A tradicional segurança da carteira assinada já não é unanimidade entre os trabalhadores brasileiros. Um movimento silencioso, mas cada vez mais perceptível, tem levado profissionais a rejeitarem oportunidades de emprego formal para investir na autonomia proporcionada pelo empreendedorismo. O fenômeno tem sido observado de perto pelo contador e especialista em planejamento tributário e financeiro, Diorge Liberato, que acompanha a mudança no perfil de seus clientes.

Segundo ele, muitos trabalhadores têm optado por atuar como Microempreendedores Individuais (MEIs) ou migrar para empresas enquadradas no Simples Nacional, priorizando qualidade de vida, flexibilidade e maior controle sobre os próprios ganhos.

“O que tenho percebido é que muita gente não quer mais voltar para o regime CLT. Esses profissionais estão preferindo abrir um MEI e trabalhar por conta própria porque valorizam a liberdade de administrar o próprio tempo e tomar decisões sobre a própria rotina”, afirma Diorge Liberato.

O especialista destaca que a autonomia tem pesado mais do que a previsibilidade oferecida pelo emprego formal. A possibilidade de negociar diretamente os valores dos serviços prestados, organizar os horários de trabalho e conciliar compromissos pessoais são alguns dos fatores apontados por quem faz essa escolha.

“Tenho clientes que rejeitaram propostas de emprego com salários próximos de R$ 10 mil porque preferiram manter seus negócios. Eles começaram como MEI, cresceram, migraram para o Simples Nacional e hoje enxergam mais vantagens em empreender do que em retornar à carteira assinada”, revela.
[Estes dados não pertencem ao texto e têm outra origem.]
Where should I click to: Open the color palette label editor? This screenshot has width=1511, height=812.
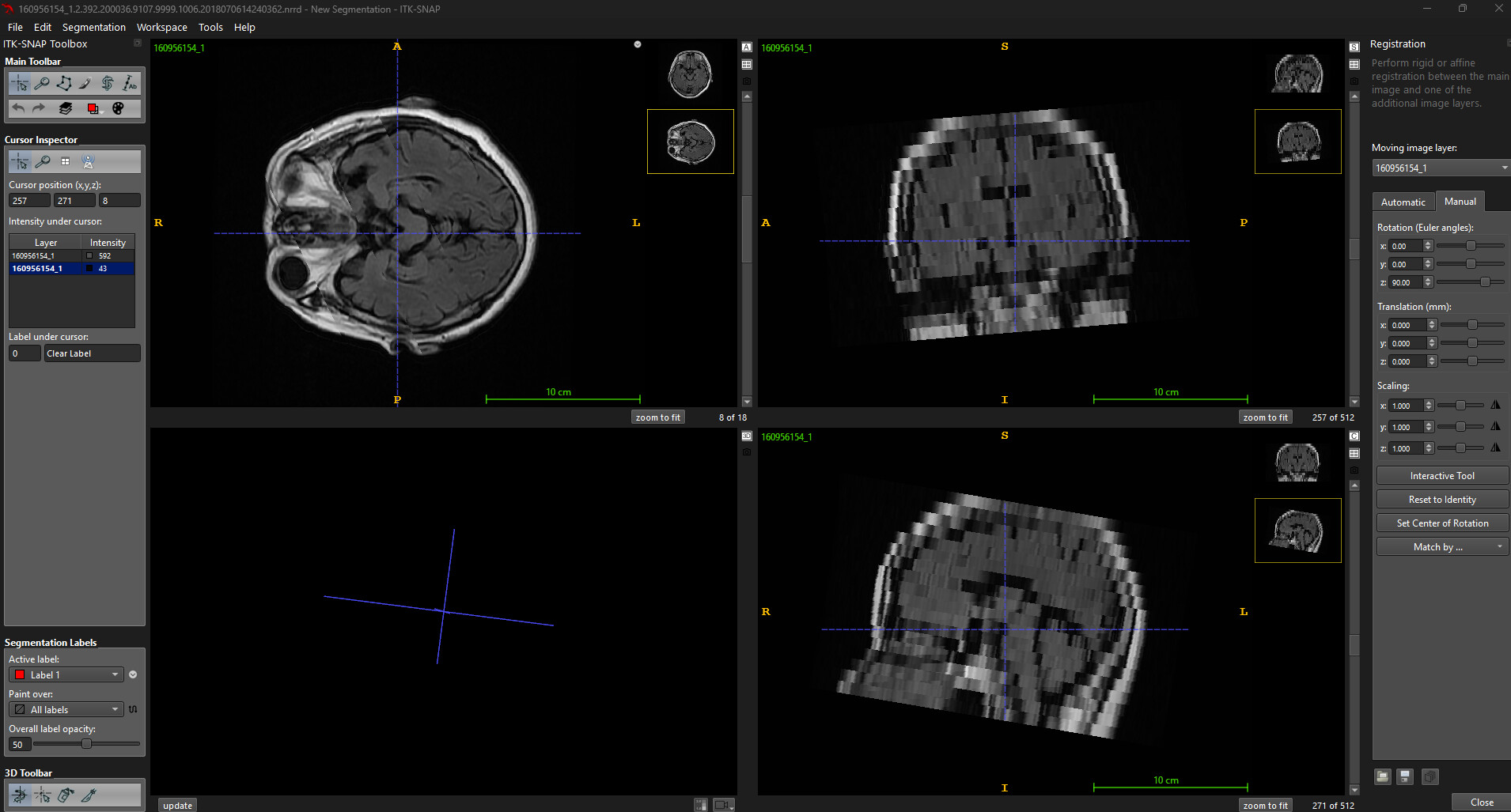coord(118,108)
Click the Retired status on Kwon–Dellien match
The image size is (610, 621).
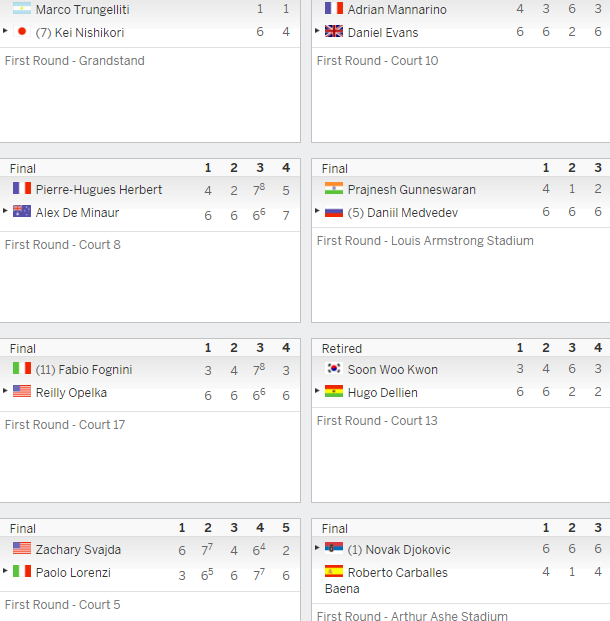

Embora a CLT continue oferecendo benefícios importantes, como FGTS e garantias trabalhistas, Diorge explica que muitos empreendedores avaliam que a contribuição previdenciária realizada pelo MEI permite a manutenção do direito à aposentadoria, ao mesmo tempo em que proporciona maior liberdade financeira.

“Para esse público, o que pesa é a sensação de independência. Eles não querem deixar recursos imobilizados e preferem ter autonomia para administrar seus ganhos e decidir os rumos da própria carreira”, acrescenta.

O cenário reflete uma transformação nas relações de trabalho e aponta para uma nova mentalidade profissional, na qual propósito, flexibilidade e liberdade têm se tornado tão relevantes quanto a estabilidade tradicional.